Parole d’honneur !...

VIRGINIE.

Mais comment donc avez-vous su que j’étais en journée ici ?...

FRÉDÉRIC, embarrassé.

Comment je l’ai su ?... mais tout simplement... je l’ai appris par...

VIRGINIE.

Ah ! je me rappelle à présent... je pensais à vous, et, à tout hasard, j’avais écrit sur ma porte, avec de la craie : Je suis en journée rue d’Alger, n° 4...

FRÉDÉRIC.

Eh ! parbleu !... justement.

VIRGINIE.

Même que je n’avais pas oublié la faute d’orthographe qui vous fait tant rire... vous savez bien je suis... c, u, i, s... cuis...

FRÉDÉRIC.

Je te donnerai des leçons...

VIRGINIE.

Est-il gentil ! est-il gentil !... arriver par une fenêtre pour dire un petit bonjour à une ancienne amie !

FRÉDÉRIC.

Tu sais bien que je connais ce chemin-là...

VIRGINIE.

Taisez-vous, mauvais sujet !... vous me faites devenir pourpre... En voilà un amoureux ! vrai, il n’y en a pas deux pareils dans toute l’École de droit... S’il vient à mourir, faudra prendre ses cendres pour les jeter sur les autres...

FRÉDÉRIC.

Je suis comme ça, moi.

VIRGINIE.

Quel dommage qu’il faille vous en aller tout de suite !... cette dame ! pour qui je travaille, attend après cette robe pour aller au bal...

FRÉDÉRIC, vivement.

Elle va au bal ?...

VIRGINIE.

Qu’est-ce qu’il y a d’étonnant à cela ?... nous y allons bien, nous... à la Chaumière... au bal du Saumon...

FRÉDÉRIC.

Elle va au bal ?...

VIRGINIE.

Est-il drôle, donc !... qu’est-ce que ça vous fait ?

FRÉDÉRIC.

Moi !... oh ! rien... rien du tout !... Et le mari de la dame... car il y a toujours un mari ?...

VIRGINIE.

Certainement qu’il y en a un... et un vieux... qui a l’air pas mal jobard, même...

FRÉDÉRIC.

Eh bien ?...

VIRGINIE.

Eh bien ! quoi ?

FRÉDÉRIC.

Est-il là aussi ?

VIRGINIE.

Il est parti de son côté... ces bêtes de maris, ça laisse toujours là leurs femmes, quand ça devrait rester avec elles.

FRÉDÉRIC, à part.

Je la verrai... sinon seule chez elle, du moins à ce bal, et il faudra qu’elle s’explique...

Il reste pensif.

VIRGINIE, à part.

Il chuchote, il chuchote... ça n’est pas naturel.

Le tirant par le bras.

Dites donc, quand vous aurez fini votre conversation à vous tout seul... savez-vous que ce n’est pas mal grossier...

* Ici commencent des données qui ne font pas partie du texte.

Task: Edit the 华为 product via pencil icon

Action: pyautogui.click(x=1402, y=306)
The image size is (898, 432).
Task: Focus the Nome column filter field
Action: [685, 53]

FRÉDÉRIC, sortant de sa rêverie.

Je te jure, ma chère Louisa !...

VIRGINIE.

Comment, Louisa !... qu’est-ce que c’est que ce vilain nom-là ?...

FRÉDÉRIC.

Je veux dire, ma chère Virginie... je te jure que je t’aime toujours à la folie !...

VIRGINIE.

Je veux bien vous croire... cependant il faut que nous ayons une explication.

Coup de sonnette en dehors.

FRÉDÉRIC.

On sonne... c’est sans doute cette dame qui attend sa robe...

VIRGINIE.

Sauvez-vous !

FRÉDÉRIC, à part.

Je ne demande pas mieux.

Haut.

À demain, ma petite Virginie ! à demain !

VIRGINIE, à part.

Il ne me dit pas à tantôt... il y a quelque chose, c’est sûr !...

Nouveau coup de sonnette.

On y va ! on y va, madame !...

Elle a pris la robe et entre vivement à droite.

 

 

Scène XIV

 

FRÉDÉRIC, seul, rentrant

 

Ce maudit Crépu monte l’escalier !... il va me voir : vite, par la fenêtre !

Il y court.

On a ôté l’échelle... et rien pour me cacher... Entrer chez Louisa, je la compromets... mon Dieu !... comment faire ?... vite, derrière ce rideau !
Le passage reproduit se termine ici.